【短編オリジナル小説】猫も大概ヒマじゃない vol.24(最終話)

電車に乗っていた時から気づいていた。雨が降っていることに。

前回はこちら

車窓をこれ見よがしに叩いた大粒の雨。確かに私はビニール傘を持っていたはずなのだ。いつかどこかのコンビニあるいはどこかのキオスクで買ったものを。しかし不思議なことに電車を降りて改札を潜り抜けた自分は傘を持っていなかった。またやってしまったと思った。

駅の軒下から空を見上げる。秋。どんよりとした灰色の空が重い。コンクリートを叩きつける雨音にどうしたものかと悩む。今日はカバンの中にパソコンは入っていない。暫く待ってみて止まないのであれば走って帰ってもいいかもしれない。幸いにもまだ寒いというほどではなかった。風邪をひくこともないだろう。

いつしか駅の出入口には傘を持っていない老若男女が固まり、携帯電話で迎えに来てよと言っているサラリーマンの大きな声が耳障りに響く。男なら黙って雨に濡れて帰ればいい。と他人には厳しい私である。

そんな人間の群れから少し離れ、あくびをして我関せずという表情をしつつ、空をちら見する黒猫がキオスクの傍に佇んでいる事に気づいた。お前も雨宿りか、それとも此処に住んでいるのかと問いたくなる。きっと猫は応える代わりにもう一つ大きなあくびをしてみせるだろう。人間もなめられたものだ。いや、なめられているのは私個人かもしれない。

「あの猫にとってこの雨は別に特別なことじゃないんですよきっと」

そう言って私の傍で降っている雨を眺めている女性は微笑みつつ、私に視線を移してきた。

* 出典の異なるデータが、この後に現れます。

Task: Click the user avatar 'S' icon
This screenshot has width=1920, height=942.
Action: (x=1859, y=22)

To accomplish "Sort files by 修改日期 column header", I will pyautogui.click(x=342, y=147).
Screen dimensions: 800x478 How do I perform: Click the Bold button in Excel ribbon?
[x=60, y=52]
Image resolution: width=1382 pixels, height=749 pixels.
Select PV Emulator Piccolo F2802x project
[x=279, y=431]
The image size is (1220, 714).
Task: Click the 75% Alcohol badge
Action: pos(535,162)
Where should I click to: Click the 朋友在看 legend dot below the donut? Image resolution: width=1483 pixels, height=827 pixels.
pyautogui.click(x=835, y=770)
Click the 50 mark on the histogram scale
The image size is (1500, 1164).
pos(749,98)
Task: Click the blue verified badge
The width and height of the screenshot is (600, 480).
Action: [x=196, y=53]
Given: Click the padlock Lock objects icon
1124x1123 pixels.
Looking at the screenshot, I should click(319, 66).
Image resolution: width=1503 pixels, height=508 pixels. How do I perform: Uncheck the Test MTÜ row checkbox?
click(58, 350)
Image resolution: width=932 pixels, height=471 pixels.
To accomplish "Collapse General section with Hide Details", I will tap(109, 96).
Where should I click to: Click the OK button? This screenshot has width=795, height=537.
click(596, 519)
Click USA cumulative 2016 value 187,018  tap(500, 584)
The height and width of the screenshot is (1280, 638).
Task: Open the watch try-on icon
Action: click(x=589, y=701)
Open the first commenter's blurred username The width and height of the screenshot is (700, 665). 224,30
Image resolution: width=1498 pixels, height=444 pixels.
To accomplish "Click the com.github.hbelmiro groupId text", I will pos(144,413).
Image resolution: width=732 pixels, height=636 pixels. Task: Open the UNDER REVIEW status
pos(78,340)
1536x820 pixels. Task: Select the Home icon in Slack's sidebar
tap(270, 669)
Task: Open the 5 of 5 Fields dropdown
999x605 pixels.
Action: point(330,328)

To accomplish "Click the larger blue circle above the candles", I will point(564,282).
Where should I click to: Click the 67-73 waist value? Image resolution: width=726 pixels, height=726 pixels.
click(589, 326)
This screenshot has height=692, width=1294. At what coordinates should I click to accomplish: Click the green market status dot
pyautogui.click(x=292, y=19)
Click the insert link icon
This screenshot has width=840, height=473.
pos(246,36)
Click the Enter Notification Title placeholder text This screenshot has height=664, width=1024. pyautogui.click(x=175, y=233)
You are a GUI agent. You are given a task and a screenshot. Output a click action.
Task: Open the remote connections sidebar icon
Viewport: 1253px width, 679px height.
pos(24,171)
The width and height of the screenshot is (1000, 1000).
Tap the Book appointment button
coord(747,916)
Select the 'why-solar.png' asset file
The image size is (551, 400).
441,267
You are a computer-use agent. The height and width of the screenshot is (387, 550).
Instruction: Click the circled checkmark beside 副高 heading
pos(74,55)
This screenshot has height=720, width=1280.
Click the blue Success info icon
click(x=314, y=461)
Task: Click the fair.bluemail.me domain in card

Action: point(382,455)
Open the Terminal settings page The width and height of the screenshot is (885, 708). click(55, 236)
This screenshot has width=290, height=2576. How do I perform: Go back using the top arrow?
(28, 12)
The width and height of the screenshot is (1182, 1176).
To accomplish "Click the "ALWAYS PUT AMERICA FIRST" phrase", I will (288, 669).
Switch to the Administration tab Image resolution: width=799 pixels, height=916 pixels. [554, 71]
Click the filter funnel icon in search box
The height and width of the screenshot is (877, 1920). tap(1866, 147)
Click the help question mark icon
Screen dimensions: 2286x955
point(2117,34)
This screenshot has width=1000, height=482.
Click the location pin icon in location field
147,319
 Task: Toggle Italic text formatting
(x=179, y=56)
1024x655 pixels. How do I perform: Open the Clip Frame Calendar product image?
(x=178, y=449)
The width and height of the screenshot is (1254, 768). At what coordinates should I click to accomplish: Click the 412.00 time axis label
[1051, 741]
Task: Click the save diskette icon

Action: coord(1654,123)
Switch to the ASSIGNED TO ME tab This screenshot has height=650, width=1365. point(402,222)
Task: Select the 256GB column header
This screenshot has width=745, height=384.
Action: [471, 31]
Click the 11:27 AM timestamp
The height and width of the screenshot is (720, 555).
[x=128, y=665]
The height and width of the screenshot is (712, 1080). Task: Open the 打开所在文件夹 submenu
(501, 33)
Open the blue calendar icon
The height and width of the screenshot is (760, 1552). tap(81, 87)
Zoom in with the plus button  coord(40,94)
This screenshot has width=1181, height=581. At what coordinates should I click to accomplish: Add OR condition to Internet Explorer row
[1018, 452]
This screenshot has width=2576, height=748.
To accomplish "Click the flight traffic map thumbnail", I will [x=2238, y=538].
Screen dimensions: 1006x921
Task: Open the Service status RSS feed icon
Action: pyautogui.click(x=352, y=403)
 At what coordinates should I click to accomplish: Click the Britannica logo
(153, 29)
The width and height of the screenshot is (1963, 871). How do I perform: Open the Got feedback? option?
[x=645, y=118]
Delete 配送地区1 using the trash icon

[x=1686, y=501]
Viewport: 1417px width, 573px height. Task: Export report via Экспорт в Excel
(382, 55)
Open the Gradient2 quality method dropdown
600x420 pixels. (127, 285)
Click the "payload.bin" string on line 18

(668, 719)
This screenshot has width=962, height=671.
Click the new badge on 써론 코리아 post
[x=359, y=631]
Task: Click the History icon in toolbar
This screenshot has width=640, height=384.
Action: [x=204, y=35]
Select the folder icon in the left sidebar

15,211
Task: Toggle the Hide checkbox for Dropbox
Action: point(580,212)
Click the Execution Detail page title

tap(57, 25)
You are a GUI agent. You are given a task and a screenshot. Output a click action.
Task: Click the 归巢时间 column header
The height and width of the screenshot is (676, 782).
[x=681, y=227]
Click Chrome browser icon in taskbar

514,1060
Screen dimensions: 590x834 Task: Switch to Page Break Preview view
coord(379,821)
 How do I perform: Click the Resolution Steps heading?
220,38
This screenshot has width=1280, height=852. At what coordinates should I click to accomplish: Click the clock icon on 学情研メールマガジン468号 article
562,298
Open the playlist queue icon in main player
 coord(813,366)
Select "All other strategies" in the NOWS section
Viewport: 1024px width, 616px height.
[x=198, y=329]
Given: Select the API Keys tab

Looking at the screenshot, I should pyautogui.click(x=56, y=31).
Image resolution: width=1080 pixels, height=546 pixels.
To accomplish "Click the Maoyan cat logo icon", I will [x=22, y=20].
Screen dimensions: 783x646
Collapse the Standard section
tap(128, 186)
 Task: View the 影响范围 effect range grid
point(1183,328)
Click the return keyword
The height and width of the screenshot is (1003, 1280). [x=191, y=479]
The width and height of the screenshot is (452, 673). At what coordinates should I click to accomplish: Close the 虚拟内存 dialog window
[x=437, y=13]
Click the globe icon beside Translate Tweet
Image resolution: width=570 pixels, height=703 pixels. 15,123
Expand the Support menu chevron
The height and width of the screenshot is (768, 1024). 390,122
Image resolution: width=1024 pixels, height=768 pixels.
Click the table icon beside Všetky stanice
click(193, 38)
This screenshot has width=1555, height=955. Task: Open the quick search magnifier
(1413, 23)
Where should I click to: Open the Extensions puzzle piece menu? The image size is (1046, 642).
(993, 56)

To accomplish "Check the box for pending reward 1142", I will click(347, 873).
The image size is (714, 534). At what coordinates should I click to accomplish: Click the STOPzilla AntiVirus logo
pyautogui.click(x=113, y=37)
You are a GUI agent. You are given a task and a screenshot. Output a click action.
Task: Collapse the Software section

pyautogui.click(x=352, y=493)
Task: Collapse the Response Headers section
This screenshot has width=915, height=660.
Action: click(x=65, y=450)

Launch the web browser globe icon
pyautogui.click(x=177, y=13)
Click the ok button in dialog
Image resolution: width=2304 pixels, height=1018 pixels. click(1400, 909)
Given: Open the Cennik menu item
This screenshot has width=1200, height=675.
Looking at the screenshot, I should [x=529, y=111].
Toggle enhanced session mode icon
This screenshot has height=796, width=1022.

「そんなものかねぇ」と私も微笑みながら彼女を見、再び雨を見つめた。
「なんだか年寄りくさいですよ、今の言い方。『そんなものかねぇ』って」
「そんな言い方してないから。年寄りくさいとかってそれは君の受け取り方次第じゃないか」
「雨が止むか賭けでもしましょうか」
「止まないでしょ、これは」
「それはわからないわ。ええ、この世は何が起きるか本当にわからない。あそこにいる猫だってもしかしたら人間の言葉を喋りだすかもしれない、2本足で立ち上がってキオスクで『傘を下さい』とか言い始めるかもしれない」
「ファンタジーだこと」
「茶化さないの。真剣に言ってるんだから」

雨はやみそうになかった。だからその賭けはどちらかが「やまない」と先に言った人の勝ちだった。そして私はきっと彼女に勝ちを譲るために、ただ黙って彼女の言葉を待つだろう。

「ねえ、あなた」と妻の美冬が言った。
「なにさ」と私は応えた。

美冬は折りたたみ傘を鞄から出しながら、再びぼんやりと遠くにいる猫を見つめてこう言った。
「猫でも飼いませんか?」と。

私は少し考えるフリをして、頷いた。
「君が望むのならば」

~おしまい~

【あとがき】
この作品をお読み頂きありがとうございました。
作者の吉岡克眞と申します。普段は劇団で脚本を書いたり、演出をしたりしております。

久方ぶりに小説を書く行為をしたので、どうやって書くものだったか、
懐かしさとともに、その書き方に戸惑い、躊躇いながらも書き続けました。

当初はここまで長いお話ではなく、さらっと10回程度の物語の断片を描き出すつもりでやっていたのですが、
気づいたらこんな長さに(とは言っても恐らく文字数的にはそれほど長くはないはずですが)。

書けない、物語が生まれないという日はありましたし、でも書かねばならないという状況もあり、
いつかまたこの世界の登場人物たちをもとにお話を作り上げられたらと思っております。

最後にはなりましたが、私のモットーは「楽しませることを楽しもう」です。
作品というのはやはり賛否両論ありますし、否があるからどうよくしようかと考える機会にもなります。

まだ見ぬ読者と出会うためにもこれからも必死にひたむきに誠実に謙虚に物語を作り、
お届けすることが出来ればと思っております。

何卒今後とも宜しくお願い致します。